I have seen horses with heaves go on and work long and productive lives and I have seen some go down hill real fast. There is no easy answer. My feeling on heaves in horses is that it is similar to asthma in humans in that there are triggers and if you can find them and avoid them it is much easier to manage. Usually the trigger involves dust excitement, stress or certain feeds. Green grass works great, wet hay down to keep dust away, mold free hay obviously, floor feed rather then manger feed to keep dust from concentrating. I have seen horses years ago who lived on almost nothing but cleaned oats and a bite of grass and did quite well.
Again find what triggers the heaves and try and avoid and control the attacks if possible. There are medicine that help keep the undamaged parts of the lungs open and working better and you have already looked at those I am sure.
God speed with your problem
Ron McCoyAugust 1, 2016 at 7:26 pm #89250dominiquer60Moderator
We had a roarer that sounded like a locomotive in hard work, he was Sam’s once in a lifetime horse. He would pull a barn off its foundation or bloody his knees trying. He could work as a single unmanned twitch horse, and if steering on a team of 6 got blurry, we knew he slipped his bridle and would be waiting for us to put it back on at the headland. Heart of steel that horse, unfortunately colic got the best of him last year.
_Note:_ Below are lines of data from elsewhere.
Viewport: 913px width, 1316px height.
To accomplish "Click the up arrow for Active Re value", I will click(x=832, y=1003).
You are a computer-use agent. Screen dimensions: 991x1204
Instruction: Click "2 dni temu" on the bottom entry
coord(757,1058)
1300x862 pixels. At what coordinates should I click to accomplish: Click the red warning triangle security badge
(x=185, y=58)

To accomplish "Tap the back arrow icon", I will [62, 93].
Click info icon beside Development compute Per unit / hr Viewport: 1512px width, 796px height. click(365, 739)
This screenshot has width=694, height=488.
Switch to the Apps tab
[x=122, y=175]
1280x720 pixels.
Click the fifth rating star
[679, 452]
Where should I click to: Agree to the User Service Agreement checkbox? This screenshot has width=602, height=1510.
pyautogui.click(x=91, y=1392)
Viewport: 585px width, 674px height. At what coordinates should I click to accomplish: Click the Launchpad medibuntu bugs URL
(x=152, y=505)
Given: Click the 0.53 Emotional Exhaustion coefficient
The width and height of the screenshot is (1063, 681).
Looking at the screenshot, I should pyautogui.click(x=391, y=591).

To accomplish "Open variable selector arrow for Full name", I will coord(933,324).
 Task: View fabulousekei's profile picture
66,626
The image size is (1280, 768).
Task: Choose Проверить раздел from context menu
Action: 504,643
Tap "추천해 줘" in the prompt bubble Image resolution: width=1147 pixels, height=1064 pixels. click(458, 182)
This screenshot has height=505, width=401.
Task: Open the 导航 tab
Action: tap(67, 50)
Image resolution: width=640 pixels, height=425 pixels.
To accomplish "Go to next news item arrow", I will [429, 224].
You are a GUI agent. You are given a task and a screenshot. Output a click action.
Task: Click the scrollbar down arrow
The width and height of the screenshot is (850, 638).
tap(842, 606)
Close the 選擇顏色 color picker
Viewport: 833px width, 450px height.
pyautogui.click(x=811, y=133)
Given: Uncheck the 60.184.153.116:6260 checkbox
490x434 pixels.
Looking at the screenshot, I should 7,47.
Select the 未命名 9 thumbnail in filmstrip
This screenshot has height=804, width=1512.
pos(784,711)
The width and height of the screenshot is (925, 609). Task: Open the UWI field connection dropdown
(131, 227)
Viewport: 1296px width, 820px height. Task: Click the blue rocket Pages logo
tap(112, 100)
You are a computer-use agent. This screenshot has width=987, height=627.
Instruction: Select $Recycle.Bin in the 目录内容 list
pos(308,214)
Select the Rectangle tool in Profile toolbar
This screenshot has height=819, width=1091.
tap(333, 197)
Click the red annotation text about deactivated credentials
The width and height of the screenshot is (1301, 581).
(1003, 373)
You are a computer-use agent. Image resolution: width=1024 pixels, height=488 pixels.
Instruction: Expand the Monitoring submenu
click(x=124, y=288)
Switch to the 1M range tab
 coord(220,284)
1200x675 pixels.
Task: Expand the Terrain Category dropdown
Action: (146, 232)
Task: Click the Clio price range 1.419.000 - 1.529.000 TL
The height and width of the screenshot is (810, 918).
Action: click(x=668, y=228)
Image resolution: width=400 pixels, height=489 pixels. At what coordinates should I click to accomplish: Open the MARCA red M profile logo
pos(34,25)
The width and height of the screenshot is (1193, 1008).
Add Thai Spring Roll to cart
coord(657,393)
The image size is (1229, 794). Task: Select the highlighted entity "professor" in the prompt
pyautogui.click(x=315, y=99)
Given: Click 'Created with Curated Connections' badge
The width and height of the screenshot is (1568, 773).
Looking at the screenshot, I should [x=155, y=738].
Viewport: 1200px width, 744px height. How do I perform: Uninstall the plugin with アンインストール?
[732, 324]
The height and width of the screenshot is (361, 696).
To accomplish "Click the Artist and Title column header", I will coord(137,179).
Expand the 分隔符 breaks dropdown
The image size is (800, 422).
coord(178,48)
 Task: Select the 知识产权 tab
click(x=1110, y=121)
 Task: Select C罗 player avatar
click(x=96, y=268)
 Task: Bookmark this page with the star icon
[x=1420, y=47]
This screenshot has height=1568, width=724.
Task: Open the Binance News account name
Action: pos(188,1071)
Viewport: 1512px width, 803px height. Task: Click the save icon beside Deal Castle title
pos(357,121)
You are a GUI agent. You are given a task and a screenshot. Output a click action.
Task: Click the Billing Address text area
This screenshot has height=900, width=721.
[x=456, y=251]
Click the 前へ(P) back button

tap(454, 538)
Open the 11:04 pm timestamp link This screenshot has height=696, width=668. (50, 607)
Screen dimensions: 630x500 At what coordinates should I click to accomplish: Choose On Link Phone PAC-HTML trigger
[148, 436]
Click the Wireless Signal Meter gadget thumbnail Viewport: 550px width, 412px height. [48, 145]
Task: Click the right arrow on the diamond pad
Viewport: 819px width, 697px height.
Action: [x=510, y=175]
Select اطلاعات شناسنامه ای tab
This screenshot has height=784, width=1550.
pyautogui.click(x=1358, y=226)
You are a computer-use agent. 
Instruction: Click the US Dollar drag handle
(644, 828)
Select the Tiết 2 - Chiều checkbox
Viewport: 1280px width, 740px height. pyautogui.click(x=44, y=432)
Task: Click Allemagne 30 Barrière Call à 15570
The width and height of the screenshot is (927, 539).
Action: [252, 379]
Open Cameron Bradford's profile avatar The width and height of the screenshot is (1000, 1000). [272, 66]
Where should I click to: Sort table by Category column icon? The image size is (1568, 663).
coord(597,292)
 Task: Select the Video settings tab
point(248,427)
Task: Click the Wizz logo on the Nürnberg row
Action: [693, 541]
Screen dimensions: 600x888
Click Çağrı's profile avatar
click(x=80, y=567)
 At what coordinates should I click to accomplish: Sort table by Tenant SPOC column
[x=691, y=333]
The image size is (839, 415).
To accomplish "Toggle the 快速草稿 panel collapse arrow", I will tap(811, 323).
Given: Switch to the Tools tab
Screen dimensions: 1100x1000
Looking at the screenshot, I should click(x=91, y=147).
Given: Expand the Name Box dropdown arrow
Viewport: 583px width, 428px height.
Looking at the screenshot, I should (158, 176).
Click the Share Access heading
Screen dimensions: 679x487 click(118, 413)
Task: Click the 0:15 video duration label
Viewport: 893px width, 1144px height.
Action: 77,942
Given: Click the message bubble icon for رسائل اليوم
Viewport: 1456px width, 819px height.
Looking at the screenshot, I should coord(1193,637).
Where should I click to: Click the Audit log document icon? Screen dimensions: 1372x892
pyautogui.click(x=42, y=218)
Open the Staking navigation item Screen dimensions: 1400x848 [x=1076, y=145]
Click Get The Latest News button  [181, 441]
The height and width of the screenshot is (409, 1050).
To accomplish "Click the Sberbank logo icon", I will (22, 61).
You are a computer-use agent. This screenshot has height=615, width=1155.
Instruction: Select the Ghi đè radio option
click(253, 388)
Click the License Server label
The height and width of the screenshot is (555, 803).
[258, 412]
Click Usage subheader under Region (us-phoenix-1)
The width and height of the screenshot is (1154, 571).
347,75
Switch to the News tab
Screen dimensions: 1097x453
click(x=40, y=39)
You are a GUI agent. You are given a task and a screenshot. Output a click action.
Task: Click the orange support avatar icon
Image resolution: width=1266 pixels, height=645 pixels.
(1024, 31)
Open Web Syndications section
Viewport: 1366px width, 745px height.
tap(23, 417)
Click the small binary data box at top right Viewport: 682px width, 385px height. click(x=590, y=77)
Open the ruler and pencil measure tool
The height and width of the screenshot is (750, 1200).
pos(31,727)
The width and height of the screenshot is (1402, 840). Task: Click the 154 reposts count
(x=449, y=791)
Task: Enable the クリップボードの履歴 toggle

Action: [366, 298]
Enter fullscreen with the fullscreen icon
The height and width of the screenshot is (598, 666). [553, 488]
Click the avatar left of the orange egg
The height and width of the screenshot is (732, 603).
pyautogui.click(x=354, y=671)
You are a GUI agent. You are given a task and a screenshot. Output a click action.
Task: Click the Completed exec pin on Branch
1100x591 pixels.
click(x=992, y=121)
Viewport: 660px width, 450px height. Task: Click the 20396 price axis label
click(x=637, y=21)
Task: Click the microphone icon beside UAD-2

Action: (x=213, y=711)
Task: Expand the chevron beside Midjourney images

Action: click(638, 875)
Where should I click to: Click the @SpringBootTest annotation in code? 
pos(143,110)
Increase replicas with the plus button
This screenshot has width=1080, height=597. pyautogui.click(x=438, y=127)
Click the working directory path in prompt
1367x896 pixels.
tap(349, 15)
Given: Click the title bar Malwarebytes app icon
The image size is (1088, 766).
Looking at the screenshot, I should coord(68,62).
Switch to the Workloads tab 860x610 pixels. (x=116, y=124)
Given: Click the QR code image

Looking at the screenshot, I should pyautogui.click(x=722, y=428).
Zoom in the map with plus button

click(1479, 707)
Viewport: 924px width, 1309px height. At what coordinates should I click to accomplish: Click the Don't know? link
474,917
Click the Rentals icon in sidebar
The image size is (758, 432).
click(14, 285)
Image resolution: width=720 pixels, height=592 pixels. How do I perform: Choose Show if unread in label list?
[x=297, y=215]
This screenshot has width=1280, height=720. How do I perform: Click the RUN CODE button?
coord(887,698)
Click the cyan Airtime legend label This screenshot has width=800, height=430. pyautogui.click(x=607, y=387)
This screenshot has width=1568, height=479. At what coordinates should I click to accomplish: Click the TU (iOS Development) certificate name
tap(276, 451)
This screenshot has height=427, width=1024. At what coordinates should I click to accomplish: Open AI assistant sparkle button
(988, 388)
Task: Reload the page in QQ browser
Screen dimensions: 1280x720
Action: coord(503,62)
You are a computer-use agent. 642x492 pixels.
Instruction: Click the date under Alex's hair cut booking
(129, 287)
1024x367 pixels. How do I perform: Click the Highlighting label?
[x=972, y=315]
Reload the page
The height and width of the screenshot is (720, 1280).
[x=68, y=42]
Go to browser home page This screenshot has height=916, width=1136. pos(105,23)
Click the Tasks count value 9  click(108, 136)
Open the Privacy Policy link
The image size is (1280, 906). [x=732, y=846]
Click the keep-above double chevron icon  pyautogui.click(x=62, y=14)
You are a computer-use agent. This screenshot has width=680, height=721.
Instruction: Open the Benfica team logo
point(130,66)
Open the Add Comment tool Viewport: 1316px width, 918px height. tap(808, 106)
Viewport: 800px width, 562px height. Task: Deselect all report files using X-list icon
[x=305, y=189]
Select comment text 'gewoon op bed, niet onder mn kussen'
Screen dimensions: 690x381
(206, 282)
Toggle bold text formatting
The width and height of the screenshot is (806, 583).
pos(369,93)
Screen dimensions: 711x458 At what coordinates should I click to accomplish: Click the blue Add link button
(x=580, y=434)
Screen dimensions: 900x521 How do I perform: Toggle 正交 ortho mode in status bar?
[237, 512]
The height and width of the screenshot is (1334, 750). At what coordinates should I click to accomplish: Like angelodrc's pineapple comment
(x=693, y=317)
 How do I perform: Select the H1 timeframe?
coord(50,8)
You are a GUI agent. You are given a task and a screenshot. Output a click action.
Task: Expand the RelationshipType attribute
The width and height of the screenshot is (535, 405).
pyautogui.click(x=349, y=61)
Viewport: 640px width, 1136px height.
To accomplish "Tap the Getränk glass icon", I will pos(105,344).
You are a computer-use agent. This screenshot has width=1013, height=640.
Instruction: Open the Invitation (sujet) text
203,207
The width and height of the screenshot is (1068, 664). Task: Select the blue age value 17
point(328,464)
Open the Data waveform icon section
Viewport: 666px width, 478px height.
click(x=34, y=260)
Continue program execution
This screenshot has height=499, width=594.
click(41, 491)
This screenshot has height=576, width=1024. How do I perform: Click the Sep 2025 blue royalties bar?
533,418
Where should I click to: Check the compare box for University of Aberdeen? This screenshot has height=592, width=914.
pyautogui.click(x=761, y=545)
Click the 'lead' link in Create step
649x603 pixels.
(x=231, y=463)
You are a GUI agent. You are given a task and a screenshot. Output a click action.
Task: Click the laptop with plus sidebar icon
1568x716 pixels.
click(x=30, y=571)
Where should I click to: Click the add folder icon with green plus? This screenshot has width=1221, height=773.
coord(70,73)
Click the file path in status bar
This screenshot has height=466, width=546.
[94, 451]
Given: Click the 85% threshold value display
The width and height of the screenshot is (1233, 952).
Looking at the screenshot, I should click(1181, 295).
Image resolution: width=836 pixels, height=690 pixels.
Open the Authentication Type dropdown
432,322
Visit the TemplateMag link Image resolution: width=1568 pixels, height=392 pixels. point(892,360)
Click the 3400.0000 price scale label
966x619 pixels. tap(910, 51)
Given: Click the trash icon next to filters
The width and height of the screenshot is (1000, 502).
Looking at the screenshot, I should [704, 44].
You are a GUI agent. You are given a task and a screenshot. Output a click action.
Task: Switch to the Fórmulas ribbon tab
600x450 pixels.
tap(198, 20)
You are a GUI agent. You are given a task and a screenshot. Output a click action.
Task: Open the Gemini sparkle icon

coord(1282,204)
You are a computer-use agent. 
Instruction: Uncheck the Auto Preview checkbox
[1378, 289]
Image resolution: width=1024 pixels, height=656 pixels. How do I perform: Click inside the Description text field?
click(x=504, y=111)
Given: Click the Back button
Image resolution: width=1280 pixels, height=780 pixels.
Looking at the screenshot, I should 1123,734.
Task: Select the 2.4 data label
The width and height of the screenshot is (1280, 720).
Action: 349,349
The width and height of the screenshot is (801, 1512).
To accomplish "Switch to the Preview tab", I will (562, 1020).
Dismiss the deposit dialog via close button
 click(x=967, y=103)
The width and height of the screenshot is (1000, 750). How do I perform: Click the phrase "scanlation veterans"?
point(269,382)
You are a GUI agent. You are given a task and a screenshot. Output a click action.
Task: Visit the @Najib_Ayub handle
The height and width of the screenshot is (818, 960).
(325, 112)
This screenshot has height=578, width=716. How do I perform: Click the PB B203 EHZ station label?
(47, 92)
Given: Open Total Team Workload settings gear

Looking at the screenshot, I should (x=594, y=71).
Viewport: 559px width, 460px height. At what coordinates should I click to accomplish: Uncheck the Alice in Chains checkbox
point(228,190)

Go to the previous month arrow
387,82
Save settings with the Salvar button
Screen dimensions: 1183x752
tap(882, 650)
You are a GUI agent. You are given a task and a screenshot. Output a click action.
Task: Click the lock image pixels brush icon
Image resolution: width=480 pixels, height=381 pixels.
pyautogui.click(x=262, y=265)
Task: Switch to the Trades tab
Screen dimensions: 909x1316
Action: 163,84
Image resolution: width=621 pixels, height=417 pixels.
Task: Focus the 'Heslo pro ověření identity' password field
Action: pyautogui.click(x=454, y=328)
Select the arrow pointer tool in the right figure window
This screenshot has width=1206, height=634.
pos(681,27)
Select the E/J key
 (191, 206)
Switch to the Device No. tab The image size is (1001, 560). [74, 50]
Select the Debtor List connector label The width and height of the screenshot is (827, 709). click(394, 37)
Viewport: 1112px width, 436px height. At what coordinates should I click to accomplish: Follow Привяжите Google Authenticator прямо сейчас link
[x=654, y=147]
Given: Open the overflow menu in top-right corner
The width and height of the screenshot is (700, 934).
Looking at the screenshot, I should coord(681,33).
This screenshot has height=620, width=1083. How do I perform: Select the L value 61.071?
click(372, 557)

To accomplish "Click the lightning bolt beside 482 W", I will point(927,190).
One of our mares is also a bit of a roarer. We keep her trim and give her plenty of rest as needed. It doesn’t seem to bother her work ethic one bit.
Don’t look a gifted horse in the mouth, they all have something to offer, if you give them a fair chance.August 3, 2016 at 10:00 am #89258RonParticipant
talked to a number of horse people now that you have brought the subject up and they tell
me they have had good success with feeding silage to horses with heaves and no other health problems. I know it is frowned on by many but it is maybe the lesser of two evils.
RonAugust 3, 2016 at 1:45 pm #89260dominiquer60Moderator
Ron, you can also soak hay before feeding it. Feeding fermented hay can be a way to tackle it also, but I would not recommend feeding corn silage or chopped haylage. Wrapped bales have a higher chance of containing botulism which is lethal, but can also provide an excellent feed. Don’t feed poor quality ensiled or dry hay, it will only make the problem worse or cause additional problems. Best wishes managing this challenge.